Valencia.Radio Klara. 16\|01\02. El grupo pro-presos de CNT organizó el pasado 31 de diciembre,como años atrás,una marcha hacia la cárcel, con el fin de apoyar a los presos del centro de exterminio de Palma, no solo para que ellos vean que la gente de fuera se interesa por ellos, sino para mostrar a la gente de la calle una realidad muy distinta de la que vemos en los medios de comunicación.
La marcha partió de la plaza del Escorxador y ya en la prisión les esperaba tres furgones y más de una decena de antidisturbios armados con escudos y escopetas, todo ello para controlar a una treintena de manifestantes cuya única intención era lanzar unos cohetes y petardos a fin de que los presos sintieses que hay gente fuera de los muros que aun se acuerda de ellos. Durante el acto, sufrieron constante intimidación, amenazas de cargas y algún pequeño roce.
Una vez concluido todo, se regresó entre un ambiente ciertamente hostil a la plaza desde donde partimos.

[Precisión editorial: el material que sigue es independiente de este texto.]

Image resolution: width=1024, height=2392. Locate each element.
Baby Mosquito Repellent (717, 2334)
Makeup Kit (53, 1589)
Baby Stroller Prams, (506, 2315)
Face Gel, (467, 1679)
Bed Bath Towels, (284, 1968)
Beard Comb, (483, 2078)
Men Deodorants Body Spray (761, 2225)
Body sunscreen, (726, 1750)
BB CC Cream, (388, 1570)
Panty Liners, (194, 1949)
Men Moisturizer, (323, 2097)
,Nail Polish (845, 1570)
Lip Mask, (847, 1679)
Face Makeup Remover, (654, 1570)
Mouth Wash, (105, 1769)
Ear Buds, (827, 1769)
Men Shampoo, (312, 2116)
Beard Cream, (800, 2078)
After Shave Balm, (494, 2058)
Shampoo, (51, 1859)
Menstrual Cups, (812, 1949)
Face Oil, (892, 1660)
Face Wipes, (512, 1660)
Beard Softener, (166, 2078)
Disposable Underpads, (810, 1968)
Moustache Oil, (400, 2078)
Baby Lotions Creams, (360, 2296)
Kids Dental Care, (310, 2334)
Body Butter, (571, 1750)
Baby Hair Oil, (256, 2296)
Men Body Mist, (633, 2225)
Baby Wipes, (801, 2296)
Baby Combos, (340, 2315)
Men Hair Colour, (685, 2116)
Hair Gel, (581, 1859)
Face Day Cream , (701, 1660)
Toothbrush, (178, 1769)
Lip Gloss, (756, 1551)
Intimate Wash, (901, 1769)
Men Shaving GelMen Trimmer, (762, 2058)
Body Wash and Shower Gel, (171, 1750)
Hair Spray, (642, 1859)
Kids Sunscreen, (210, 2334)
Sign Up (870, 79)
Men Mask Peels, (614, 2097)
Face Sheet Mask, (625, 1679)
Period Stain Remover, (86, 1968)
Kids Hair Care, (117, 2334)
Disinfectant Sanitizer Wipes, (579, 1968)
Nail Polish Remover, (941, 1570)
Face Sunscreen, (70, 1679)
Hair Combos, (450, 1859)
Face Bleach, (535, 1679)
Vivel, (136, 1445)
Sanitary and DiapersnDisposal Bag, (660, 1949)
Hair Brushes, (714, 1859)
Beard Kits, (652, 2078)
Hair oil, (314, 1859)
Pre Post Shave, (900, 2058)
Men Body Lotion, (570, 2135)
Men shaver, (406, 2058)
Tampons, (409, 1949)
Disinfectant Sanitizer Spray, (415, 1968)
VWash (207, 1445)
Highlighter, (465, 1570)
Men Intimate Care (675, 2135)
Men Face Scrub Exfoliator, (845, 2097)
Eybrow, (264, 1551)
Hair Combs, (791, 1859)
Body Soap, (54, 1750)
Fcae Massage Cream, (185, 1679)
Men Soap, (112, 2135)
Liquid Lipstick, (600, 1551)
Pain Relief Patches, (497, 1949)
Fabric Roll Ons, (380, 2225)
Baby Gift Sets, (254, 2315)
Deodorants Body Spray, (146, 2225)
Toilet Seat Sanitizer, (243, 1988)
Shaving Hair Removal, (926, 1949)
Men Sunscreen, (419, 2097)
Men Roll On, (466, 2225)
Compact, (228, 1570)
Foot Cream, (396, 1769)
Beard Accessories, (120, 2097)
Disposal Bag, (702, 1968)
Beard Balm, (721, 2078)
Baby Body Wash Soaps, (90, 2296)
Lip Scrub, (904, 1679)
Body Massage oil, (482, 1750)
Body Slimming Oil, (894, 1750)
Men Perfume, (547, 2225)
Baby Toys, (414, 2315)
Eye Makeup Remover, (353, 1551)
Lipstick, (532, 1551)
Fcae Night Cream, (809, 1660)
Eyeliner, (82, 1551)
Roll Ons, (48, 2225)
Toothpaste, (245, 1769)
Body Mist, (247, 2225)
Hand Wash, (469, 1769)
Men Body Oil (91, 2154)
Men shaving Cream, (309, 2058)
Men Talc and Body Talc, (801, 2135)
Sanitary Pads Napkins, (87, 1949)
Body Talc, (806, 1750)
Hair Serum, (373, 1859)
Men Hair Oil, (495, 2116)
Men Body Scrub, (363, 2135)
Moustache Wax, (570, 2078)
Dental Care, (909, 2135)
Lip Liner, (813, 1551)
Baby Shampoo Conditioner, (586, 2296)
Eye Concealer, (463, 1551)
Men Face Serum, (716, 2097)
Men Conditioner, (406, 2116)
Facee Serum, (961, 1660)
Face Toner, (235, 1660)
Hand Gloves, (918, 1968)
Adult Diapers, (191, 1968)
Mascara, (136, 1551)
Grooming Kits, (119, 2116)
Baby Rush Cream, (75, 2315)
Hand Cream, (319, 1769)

Más tarde, como preámbulo de la celebración del nuevo año, unos diez militantes de este sindicato, fuerona un bar cercano a tomar unas copas. Transcurridos ya unos veinte minutos irrumpieron en el mismo bar los antidisturbios y con actitud procaz tomaron asiento y uniformados comenzaron beber cervezas. La aversión que que sintieron los manifestantes les llevó a abandonar el bar, lográndolo entre entre codazos, empujones. Una vez fuera y bromenado sobre la acera, tres de esos nazionales salieron corriendo y porra en mano tras ellos. Su primera reacción, lógica aunque equivocada, fué echar a correr. La mala suerte acompañó a un compañero que corrió hacie el interior de la plaza, oscura e intransitada, allá le dieron caza esos tres individuos uniformados y se cebaron con él a porrazo limpio. Otro compañero fue a intentar impedirlo y lo único que consiguió fue poco más de lo mismo.
Así pues, como balance final tenemos la impunidad policial frente a una agresión de dicha magnitud, y un compañero con un esguince en la pierna, hematomas por la zona del torso, y la cabeza destrozada a porrazos. A todo ello, apuntar que el violento agresor uniformado, a su regreso al bar, declaro entre las risas de sus compañeros: "...ya estoy viejo para estas cosas...".